## Activity:
Nothing outside the range is wanted. Repeat exactly the lines below from the one with "Click the ブロック toolbox header" through the one with "The height and width of the screenshot is (798, 1491).".

## Entries shown:
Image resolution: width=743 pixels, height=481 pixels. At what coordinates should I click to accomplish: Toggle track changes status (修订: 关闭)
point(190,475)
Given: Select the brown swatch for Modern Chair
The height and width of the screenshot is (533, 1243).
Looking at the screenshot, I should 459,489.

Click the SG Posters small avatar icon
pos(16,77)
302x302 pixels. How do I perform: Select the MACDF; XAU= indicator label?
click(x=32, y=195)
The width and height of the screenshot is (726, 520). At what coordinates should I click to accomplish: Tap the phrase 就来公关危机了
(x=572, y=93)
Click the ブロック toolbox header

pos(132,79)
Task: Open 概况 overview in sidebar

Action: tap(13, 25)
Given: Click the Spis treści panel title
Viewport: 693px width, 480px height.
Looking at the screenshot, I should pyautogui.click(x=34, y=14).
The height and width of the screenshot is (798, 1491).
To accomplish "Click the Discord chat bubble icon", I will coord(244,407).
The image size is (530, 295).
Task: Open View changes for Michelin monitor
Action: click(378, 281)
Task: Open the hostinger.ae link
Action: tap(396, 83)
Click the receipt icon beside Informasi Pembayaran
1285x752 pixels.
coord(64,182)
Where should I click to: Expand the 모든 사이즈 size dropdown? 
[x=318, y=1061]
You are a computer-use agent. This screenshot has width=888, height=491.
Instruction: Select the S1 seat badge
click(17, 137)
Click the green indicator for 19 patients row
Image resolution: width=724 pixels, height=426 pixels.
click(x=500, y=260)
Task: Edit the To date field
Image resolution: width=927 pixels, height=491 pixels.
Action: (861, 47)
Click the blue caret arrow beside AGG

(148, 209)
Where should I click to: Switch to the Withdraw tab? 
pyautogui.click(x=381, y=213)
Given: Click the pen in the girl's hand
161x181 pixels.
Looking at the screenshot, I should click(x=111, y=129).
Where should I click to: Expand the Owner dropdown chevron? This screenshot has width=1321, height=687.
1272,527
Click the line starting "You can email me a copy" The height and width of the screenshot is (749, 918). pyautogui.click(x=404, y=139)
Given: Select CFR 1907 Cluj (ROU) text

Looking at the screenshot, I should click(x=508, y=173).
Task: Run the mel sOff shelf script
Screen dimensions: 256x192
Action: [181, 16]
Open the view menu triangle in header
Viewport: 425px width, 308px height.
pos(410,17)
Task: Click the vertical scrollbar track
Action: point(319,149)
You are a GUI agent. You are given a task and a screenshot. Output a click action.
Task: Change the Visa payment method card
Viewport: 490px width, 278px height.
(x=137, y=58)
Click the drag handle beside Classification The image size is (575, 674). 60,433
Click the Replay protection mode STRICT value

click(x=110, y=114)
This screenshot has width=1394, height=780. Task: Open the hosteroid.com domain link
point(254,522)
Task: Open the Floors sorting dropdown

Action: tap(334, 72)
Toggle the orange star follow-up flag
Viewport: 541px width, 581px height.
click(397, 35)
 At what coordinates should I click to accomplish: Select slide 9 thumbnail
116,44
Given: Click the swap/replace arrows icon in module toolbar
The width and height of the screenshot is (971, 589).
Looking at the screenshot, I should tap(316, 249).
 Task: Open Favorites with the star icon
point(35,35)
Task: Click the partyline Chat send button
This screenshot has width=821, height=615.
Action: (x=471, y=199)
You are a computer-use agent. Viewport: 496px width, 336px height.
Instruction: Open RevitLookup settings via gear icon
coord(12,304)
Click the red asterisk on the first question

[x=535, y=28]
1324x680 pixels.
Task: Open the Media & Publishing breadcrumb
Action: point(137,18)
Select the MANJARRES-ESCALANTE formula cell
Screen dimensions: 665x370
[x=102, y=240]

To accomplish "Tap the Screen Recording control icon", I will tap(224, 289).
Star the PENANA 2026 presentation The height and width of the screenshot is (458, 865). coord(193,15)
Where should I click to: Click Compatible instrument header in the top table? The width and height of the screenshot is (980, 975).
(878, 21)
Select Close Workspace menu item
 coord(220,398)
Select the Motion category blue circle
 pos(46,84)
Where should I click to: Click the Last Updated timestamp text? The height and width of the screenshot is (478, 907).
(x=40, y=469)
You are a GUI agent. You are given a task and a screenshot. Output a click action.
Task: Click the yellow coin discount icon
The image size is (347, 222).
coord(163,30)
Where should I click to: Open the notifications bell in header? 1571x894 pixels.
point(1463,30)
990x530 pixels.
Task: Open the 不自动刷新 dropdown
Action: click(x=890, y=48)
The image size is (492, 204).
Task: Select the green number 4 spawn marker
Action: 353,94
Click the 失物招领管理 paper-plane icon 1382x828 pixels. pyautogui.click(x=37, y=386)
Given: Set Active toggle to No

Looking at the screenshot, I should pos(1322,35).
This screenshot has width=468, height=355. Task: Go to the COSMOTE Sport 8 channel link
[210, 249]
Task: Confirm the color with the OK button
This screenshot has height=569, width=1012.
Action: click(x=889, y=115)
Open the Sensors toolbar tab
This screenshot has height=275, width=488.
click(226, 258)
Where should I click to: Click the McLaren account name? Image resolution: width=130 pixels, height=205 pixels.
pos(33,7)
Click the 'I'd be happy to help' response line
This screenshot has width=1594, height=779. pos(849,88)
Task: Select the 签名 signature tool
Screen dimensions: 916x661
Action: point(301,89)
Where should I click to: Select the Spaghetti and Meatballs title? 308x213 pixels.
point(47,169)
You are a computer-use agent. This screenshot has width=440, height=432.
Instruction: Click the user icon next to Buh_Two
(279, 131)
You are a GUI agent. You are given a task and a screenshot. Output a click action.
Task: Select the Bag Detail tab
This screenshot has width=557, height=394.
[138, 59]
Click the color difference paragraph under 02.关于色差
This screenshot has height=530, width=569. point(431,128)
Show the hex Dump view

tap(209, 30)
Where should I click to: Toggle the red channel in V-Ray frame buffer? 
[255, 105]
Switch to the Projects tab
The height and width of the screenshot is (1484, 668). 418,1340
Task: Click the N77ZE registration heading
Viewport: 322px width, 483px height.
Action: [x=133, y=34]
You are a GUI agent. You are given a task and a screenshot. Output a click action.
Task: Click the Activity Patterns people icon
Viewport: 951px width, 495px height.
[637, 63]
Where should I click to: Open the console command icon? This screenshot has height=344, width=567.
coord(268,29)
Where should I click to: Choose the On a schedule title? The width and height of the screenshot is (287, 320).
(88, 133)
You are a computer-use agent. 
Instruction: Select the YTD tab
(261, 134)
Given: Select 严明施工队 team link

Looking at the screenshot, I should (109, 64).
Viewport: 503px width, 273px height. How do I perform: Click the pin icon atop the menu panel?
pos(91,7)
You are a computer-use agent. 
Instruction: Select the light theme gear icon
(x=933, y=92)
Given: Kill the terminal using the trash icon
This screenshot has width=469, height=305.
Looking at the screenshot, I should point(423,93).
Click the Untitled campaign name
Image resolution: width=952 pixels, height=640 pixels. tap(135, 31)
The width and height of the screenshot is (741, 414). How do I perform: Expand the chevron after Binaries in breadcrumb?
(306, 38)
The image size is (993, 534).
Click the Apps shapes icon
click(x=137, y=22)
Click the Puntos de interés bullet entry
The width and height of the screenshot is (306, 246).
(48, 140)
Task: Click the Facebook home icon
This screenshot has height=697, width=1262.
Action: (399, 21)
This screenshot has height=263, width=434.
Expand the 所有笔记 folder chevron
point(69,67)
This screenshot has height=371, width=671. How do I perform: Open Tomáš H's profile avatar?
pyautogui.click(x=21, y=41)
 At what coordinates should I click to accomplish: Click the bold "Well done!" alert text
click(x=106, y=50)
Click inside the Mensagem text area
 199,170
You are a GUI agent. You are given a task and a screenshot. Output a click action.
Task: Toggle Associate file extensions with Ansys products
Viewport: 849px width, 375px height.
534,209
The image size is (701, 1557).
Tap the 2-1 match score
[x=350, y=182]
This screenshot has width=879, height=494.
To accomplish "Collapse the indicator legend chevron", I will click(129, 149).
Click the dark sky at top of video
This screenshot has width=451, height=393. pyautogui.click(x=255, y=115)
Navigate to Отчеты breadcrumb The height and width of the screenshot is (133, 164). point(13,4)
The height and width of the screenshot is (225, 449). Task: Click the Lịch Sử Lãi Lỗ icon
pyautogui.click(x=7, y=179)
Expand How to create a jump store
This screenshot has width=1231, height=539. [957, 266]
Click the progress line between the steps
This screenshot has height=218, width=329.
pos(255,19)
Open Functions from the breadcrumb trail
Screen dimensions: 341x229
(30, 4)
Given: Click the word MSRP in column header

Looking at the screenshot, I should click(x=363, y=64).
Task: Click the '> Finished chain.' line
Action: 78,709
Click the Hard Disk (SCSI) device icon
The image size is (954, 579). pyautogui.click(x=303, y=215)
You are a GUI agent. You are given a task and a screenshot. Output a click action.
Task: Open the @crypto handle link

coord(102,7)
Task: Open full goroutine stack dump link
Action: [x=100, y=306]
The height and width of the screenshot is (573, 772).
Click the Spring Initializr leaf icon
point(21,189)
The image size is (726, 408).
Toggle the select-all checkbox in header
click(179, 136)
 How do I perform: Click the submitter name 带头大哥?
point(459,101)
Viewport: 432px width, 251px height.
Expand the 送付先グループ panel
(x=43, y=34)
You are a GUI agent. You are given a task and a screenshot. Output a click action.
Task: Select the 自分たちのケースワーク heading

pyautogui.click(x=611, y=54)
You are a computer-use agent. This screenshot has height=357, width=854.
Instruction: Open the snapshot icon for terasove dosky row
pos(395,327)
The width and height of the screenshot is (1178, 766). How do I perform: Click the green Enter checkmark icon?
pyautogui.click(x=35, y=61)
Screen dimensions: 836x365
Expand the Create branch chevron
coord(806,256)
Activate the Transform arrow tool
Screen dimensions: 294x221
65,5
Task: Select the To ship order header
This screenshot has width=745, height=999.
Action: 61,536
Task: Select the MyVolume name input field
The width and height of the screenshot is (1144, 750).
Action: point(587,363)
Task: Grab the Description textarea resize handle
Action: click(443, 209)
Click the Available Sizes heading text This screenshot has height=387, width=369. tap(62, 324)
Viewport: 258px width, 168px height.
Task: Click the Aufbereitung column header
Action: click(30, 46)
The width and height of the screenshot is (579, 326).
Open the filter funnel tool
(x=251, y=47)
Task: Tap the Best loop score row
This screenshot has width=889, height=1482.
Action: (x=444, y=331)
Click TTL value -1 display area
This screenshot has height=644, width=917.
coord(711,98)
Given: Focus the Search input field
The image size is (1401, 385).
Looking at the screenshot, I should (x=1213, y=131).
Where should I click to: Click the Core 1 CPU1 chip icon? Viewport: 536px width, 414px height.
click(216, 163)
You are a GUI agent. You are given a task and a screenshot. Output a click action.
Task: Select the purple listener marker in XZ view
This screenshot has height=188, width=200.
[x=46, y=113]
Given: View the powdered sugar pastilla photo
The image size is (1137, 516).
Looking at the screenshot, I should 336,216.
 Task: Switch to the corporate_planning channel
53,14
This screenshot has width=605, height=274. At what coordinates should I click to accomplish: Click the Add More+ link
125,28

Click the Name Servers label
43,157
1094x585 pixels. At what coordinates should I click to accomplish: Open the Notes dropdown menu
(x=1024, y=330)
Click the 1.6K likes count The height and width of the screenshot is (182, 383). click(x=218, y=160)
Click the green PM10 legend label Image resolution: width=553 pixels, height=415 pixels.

## Answer space:
Click the ブロック toolbox header

pos(132,79)
Task: Open 概况 overview in sidebar

Action: tap(13, 25)
Given: Click the Spis treści panel title
Viewport: 693px width, 480px height.
Looking at the screenshot, I should pyautogui.click(x=34, y=14).
The height and width of the screenshot is (798, 1491).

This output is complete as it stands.